In 1927, under the title “A father pleads for the death of his son”, M. P. Taylor focused on two scenes, Act V, scenes two and three, which are “in no way essential for the action of the drama”. The Duke of York discovers that his son, Aumerle, is plotting to restore the recently deposed Richard II to the throne. He rushes to meet the usurper, Henry IV, asking that his son be put to death. Aumerle and his mother also arrive and the three kneel before the king, the mother and son pleading for the son's life. The mother believes that the duke does not think that Aumerle is his son but is a bastard.
The mother pleads with her husband not to kill their son.
DUCHESS: | Hadst thou groan'd for him As I have done, thou wouldst be more pitiful. But now I know thy mind; thou dost suspect That I have been disloyal to thy bed, And that he is a bastard, not thy son: Sweet York, sweet husband, be not of that mind: He is as like thee as a man may be, Not like to me, or any of my kin, And yet I love him. (Richard II, V.ii.101–109) |
This is a milder version of what will take place in The Winter's Tale, where a paranoid father suspects that his child is a bastard. In this play the father, mother, and son, rush to Bolingbroke. The father accuses the son, and the mother is successful in obtaining pardon for him. Dramatically the scene builds Bolingbroke's good image but from other plays we know that the accusation of marital infidelity and the feeling that the child is a bastard was a favourite theme to express paranoid feelings. This may also be the case in this play, although here it has only a minor role not connected to the main theme.

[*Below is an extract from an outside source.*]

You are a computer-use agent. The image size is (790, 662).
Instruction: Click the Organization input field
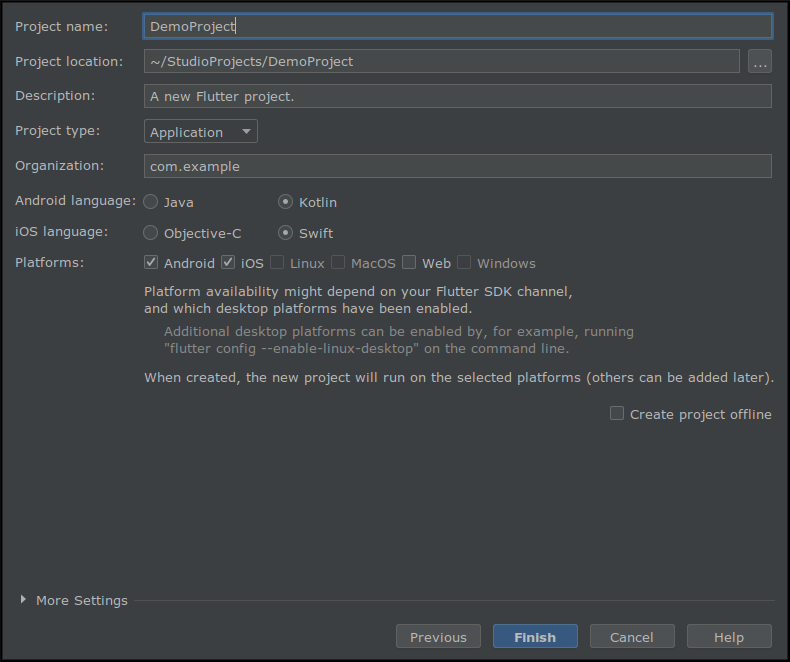click(457, 166)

In 1968 Martin Wangh published a psychoanalytic interpretation of Richard II. He studied the actual historical records about the real Richard II. Richard was the second son of Edward of Woodstock, later know as the Black Prince. He was born in Bordeaux on 6 January 1367; an older brother died when he was four and his father died when he was nine. A year later he became king of England, succeeding his grandfather, Edward III. He abdicated in 1399 and was murdered in 1400. Wangh assumes that Shakespeare believed that Richard II suffered from survivor's guilt, and the rumour that he was a bastard must have added to his feeling of not being entitled to the crown. Richard compared himself to Phaeton, who tried to drive his father Apollo's sun chariot but could not master the divine horses.
RICHARD: | I have no name, no title No, not that name was given me at the font, But 'tis usurped. (IV.i.254–256) |
Richard tries to “ward off the pressure of his unconscious guilt but it unconsciously compelled to follow its dictates” (Wangh, 1968: pp. 213–214). When he surrenders his crown there is a momentary relief from the pressure of his unconscious guilt: “Here, cousin, seize the crown, / On this side my hand and on that side thine” (Richard II, IV.i.181–182). Not only the crown but Richard's very name has been usurped.
As a psychological study of a very complex personality, Richard II is a masterpiece. Only a very great psychologist could have created such a personality. Richard is a very guilty man and a masochist, long before the term was coined. I would describe the play as one in which the psychologist won over the dramatist. We are more interested in Richard II as an individual than in the play.